Je suis née un 23 avril, dans le village de l’Entre-Deux, sur l’île de La Réunion, au cœur d’un écrin volcanique où les montagnes serrent le ciel de très près. Nous étions une famille de cultivateurs, habitués aux levers de soleil sur les champs encore humides et aux couchers de lumière sur les ravines. La vie y était simple, rude parfois, mais profondément paisible. Jusqu’au jour où un ouragan emporta nos terres, nos bêtes, notre quotidien – tout ce que nous avions construit génération après génération. Il fallut tout recommencer, à mains nues, avec pour seule richesse notre courage.
J’ai alors décidé de faire de cette catastrophe une chance, une porte ouverte vers un ailleurs qui m’appelait depuis longtemps.

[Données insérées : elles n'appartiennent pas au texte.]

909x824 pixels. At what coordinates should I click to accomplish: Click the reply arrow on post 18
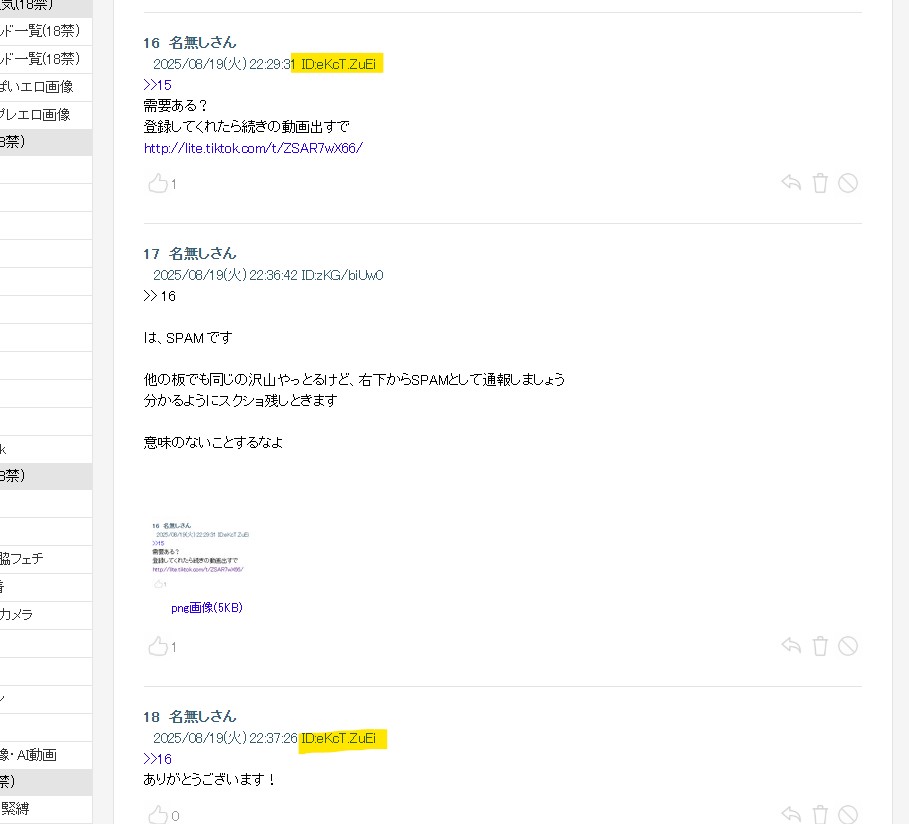click(x=791, y=814)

Ce fut ainsi que je pris la décision de quitter mon île pour la métropole, là où, disait-on, le travail ne manquait pas. Un arrachement, un vertige, mais aussi la promesse d’un nouveau départ. Lorsque j’arrivai à Paris, l’hiver 1966 déployait ses vents froids et sa pluie serrée. Le choc fut rude : la capitale, ses immeubles gris, ses visages pressés, son ciel sans horizon… tout me semblait étranger, irréel, presque hostile.

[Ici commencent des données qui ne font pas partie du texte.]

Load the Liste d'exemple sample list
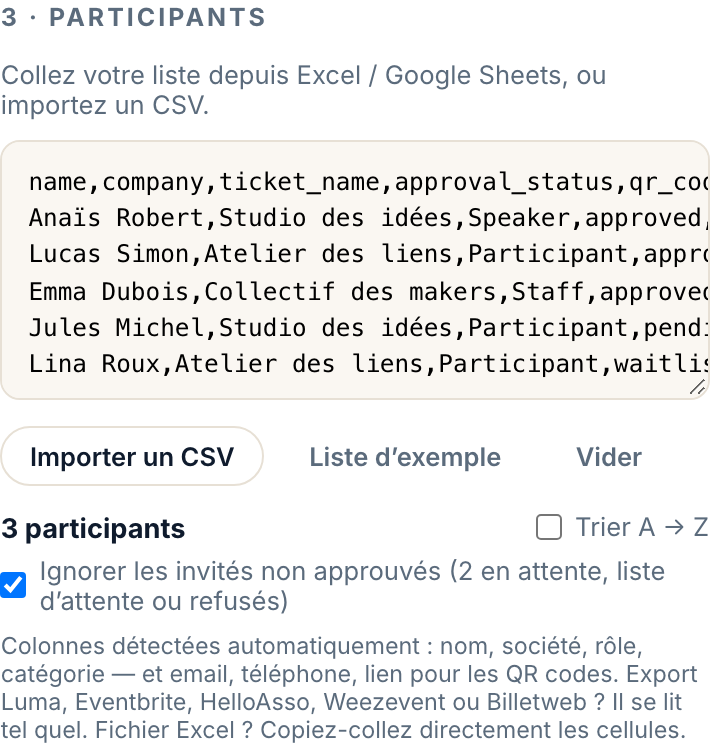The height and width of the screenshot is (744, 710). click(405, 457)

Pourtant, après quelques semaines, je m’y suis sentie chez moi, comme si la ville avait fini par m’adopter. J’ai trouvé une place de garde-malade chez les sœurs, puis je suis devenue femme de ménage dans une boulangerie du 16e arrondissement, avant d’être engagée au service de la Comtesse de J., rue de la Muette. J’y ai exercé comme employée de maison de 1969 à 1985. Chez nous, à La Réunion, se plaindre est un luxe : on avance, coûte que coûte. Alors j’ai avancé.
Une amitié inattendue
Au fil du temps, la Comtesse et moi avons tissé des liens d’amitié que ni les années ni les différences sociales n’ont pu défaire. Elle était une femme d’une profonde humanité. Elle m’a toujours traitée avec respect, et même tendu la main lorsque j’en ai eu besoin, après mon accident à la hanche. Elle me faisait souvent des confidences, racontant de sa voix douce les secrets de la maison, comme l’histoire de cette gouvernante congédiée pour une liaison scandaleuse avec le fils aîné. Nous en riions ensemble, complices, comme deux femmes du même monde malgré tout ce qui nous séparait.
Chaque été, je la suivais à Deauville, dans la maison de ses beaux-parents. Le matin, je travaillais ; l’après-midi, j’avais quartier libre. Je passais alors des heures à marcher le long de la plage, à explorer les ruelles, à observer les silhouettes colorées des parasols, les chevaux sur l’hippodrome, les villas endormies sous le soleil normand. Je n’avais plus l’impression d’être au service de quiconque : je me sentais simplement vivante. Vivante, et surtout libre — comme si chaque souffle d’air marin venait me rappeler que j’avais eu raison de choisir ma route.